York's new seafood restaurant is already reeling in the punters, finds Maxine Gordon.

IT'S only been open a month, but when we tried to book a table for two at York's newest restaurant we were told we could come at 6pm. On a Wednesday.

Loch Fyne Restaurant is open all day for breakfast, lunch and dinner and is already proving a winning catch with York's diners.

Perhaps it's the name that's the attraction. Loch Fyne is a well established brand with more than 20 restaurants across the country, including one in Harrogate.

Then there's the building. It's not every day a York landmark is resurrected, which is just what the owners of Loch Fyne have done by turning the dusty old Stubbs ironmongers on the river at the foot of Fossgate into a gleaming modern restaurant.

It's worth the visit just to sit in the fabulous dining room, with floor-to-ceiling windows overlooking the river and street outside.

Pity, then, that when we arrived at six on the dot, we were shown to a smaller dining area at the back of the restaurant where the view over to the Merchant Adventurer's Hall and Piccadilly was dulled by the filthy windows.

Annoyingly, when we left at 7.30pm, there were only another two or three tables of diners in the main restaurant.

Happily, our evening was rescued by our charming waiter - AJ. He was young, but had an inner confidence and charm which put us at ease. He talked us through the menu, helping us with our selections. There is quite a choice, with something to suit most budgets, but not much for anyone who doesn't like fish or seafood (but why come in that case?).

There are oysters (try one for £1.50, six for £7.95, or a dozen for £13.95); shellfish platters featuring crab, lobster, langoustines, mussels, scallops and the like (£29.92-£39.95); mussels (£5.95 and £9.95) as well as various smoked salmons (from £6.95).

Kippers (£6.95), lobster bisque (£5.95) and mackerel paté (£4.95) are some of the starter choices.

Main courses range from fish stew with chorizo and olives (£11.95) to char-grilled Scottish halibut with tomato, olive and caper salsa (£17.95) and Bradan Rost (kiln-roasted salmon) with whisky and wild mushroom sauce (£9.95).

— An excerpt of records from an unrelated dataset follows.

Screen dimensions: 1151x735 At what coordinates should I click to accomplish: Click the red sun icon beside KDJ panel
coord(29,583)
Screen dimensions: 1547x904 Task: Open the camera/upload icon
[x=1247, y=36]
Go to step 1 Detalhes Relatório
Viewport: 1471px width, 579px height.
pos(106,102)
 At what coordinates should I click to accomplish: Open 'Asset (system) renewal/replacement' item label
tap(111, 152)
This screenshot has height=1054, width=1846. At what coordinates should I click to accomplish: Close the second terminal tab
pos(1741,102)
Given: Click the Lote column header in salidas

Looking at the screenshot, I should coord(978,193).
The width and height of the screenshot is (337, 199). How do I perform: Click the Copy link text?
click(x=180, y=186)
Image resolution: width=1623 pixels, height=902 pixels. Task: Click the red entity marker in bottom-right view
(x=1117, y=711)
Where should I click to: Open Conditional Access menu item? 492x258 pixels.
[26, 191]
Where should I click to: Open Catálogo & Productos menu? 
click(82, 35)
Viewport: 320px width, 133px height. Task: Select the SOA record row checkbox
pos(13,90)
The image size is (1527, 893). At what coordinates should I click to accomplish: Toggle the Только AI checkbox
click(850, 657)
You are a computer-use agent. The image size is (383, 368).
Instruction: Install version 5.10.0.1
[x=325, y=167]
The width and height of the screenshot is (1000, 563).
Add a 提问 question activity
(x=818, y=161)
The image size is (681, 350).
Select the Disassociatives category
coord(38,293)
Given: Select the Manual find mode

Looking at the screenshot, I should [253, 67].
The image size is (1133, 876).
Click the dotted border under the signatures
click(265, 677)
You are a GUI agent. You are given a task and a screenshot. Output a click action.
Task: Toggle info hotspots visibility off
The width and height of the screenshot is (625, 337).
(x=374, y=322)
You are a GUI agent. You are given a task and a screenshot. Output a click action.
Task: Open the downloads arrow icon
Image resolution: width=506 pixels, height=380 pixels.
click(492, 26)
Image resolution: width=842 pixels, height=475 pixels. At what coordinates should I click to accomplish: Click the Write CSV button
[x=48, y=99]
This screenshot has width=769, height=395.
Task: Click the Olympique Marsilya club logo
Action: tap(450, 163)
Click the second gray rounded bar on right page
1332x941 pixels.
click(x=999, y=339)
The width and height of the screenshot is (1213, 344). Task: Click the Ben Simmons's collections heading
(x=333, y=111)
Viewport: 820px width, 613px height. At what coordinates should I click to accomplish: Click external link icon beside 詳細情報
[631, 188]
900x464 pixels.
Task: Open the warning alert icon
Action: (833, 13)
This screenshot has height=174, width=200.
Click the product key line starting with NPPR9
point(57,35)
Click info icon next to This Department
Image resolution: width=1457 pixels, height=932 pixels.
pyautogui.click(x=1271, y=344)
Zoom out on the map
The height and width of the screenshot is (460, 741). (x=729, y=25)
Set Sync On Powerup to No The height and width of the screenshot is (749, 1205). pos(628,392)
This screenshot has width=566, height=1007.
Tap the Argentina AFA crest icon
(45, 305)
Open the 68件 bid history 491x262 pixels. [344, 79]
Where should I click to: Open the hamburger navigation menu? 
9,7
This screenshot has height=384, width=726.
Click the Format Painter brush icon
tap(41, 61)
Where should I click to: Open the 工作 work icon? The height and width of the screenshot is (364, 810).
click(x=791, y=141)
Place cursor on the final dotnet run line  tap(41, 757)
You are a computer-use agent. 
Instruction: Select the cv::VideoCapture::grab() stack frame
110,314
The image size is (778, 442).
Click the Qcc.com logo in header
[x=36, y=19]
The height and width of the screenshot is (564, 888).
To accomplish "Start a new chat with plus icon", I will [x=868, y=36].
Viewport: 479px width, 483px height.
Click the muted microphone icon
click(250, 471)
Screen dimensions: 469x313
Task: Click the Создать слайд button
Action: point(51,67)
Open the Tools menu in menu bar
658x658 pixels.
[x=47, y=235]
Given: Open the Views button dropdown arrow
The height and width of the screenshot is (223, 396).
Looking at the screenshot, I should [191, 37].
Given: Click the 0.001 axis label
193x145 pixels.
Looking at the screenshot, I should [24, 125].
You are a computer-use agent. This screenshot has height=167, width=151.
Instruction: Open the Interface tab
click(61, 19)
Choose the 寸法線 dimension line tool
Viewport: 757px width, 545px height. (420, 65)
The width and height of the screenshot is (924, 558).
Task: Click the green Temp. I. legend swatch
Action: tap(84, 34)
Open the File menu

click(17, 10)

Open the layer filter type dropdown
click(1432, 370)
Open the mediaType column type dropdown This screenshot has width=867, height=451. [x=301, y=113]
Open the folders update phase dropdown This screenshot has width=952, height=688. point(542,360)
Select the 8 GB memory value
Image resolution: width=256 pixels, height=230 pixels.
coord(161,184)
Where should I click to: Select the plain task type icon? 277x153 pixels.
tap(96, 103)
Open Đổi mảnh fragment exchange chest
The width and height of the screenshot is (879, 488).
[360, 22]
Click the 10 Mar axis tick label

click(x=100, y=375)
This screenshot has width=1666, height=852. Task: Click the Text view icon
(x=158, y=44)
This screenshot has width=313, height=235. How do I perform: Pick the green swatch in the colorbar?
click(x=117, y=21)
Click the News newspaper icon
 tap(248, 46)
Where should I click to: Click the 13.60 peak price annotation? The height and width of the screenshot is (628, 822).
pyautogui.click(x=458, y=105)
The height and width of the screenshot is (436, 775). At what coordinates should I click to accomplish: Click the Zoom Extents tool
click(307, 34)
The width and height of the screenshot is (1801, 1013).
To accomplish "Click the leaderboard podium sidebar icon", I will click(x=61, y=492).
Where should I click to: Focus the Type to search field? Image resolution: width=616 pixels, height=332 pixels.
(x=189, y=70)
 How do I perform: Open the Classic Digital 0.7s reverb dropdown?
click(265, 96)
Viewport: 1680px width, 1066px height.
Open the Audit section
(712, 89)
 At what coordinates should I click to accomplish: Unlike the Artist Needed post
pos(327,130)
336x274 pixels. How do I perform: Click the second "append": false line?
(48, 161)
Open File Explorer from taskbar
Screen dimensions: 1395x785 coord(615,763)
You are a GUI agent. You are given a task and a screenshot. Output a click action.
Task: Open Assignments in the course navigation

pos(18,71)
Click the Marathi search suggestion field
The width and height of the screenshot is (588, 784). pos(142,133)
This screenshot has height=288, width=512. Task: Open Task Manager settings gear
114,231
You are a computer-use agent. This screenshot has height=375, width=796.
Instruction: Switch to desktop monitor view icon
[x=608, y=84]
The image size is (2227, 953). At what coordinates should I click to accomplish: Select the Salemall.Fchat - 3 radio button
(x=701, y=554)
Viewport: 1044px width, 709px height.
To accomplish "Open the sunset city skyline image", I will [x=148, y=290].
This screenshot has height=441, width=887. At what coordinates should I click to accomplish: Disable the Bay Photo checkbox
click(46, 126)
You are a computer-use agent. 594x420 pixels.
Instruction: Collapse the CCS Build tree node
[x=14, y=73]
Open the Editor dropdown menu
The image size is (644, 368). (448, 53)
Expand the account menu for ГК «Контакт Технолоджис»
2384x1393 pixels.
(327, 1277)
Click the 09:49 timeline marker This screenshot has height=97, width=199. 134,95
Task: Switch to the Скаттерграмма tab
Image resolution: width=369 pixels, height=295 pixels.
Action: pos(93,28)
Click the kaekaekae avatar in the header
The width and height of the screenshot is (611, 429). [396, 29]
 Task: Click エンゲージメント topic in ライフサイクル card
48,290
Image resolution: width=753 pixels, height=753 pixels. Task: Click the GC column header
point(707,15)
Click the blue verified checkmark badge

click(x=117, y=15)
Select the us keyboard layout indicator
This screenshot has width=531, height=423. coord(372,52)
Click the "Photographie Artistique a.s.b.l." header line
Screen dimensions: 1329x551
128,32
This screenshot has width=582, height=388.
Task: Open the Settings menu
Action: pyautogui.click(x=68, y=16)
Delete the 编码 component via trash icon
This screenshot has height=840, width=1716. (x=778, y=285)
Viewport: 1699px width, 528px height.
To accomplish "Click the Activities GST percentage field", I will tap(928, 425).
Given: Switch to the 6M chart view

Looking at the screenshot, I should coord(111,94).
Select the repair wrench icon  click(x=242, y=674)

To begin, my husband Nick ordered the lobster soup and I chose moules marinieres (£5.95). AJ brought us a basket of bread and butter, a jug of tap water and two glasses of the house white, an acceptable sauvignon blanc (£3.25 a glass).

Nick's soup was delicious: thick and golden with a rich, creamy taste and deep fishy flavour. It is served with croutons and little dishes of garlic mayonnaise and shavings of parmesan. The idea is to stack the mayo and cheese on to the crouton and let it sink into the soup. It is a heavenly experience and Nick wished he'd been given more croutons.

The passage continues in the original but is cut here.